:: Your objective ::
Rewrite the part of the entries that opens with the line containing "Task: Click the Matches column header" and closes with the line containing "Action: 394,68", swapping "Matches" for "Results" and keeping everything else the same. Leave out the pictures.

:: Data extract ::
»»
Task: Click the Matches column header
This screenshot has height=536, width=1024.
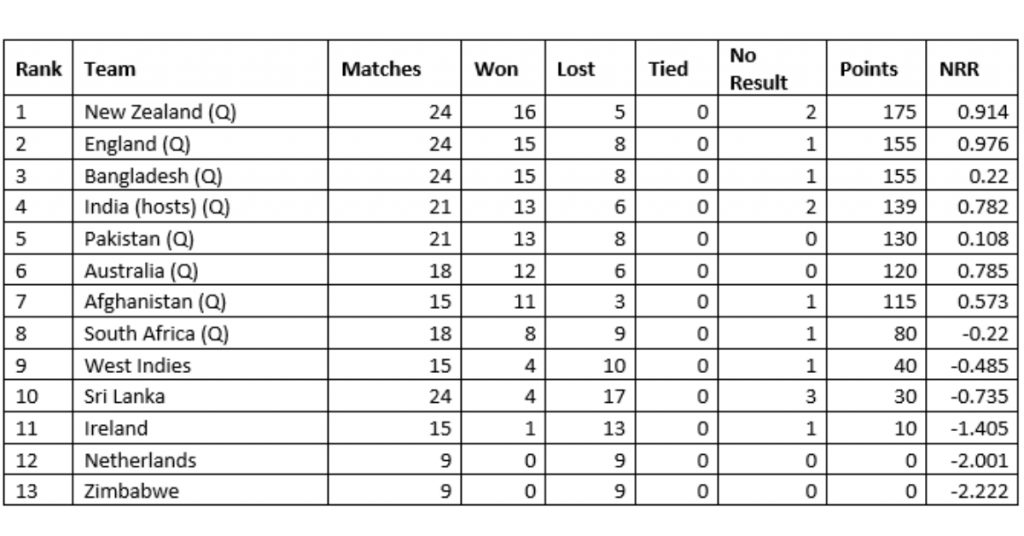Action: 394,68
««
»»
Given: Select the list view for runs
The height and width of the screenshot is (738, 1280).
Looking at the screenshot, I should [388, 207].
««
:: Task solution ::
Task: Click the Results column header
This screenshot has height=536, width=1024.
Action: 394,68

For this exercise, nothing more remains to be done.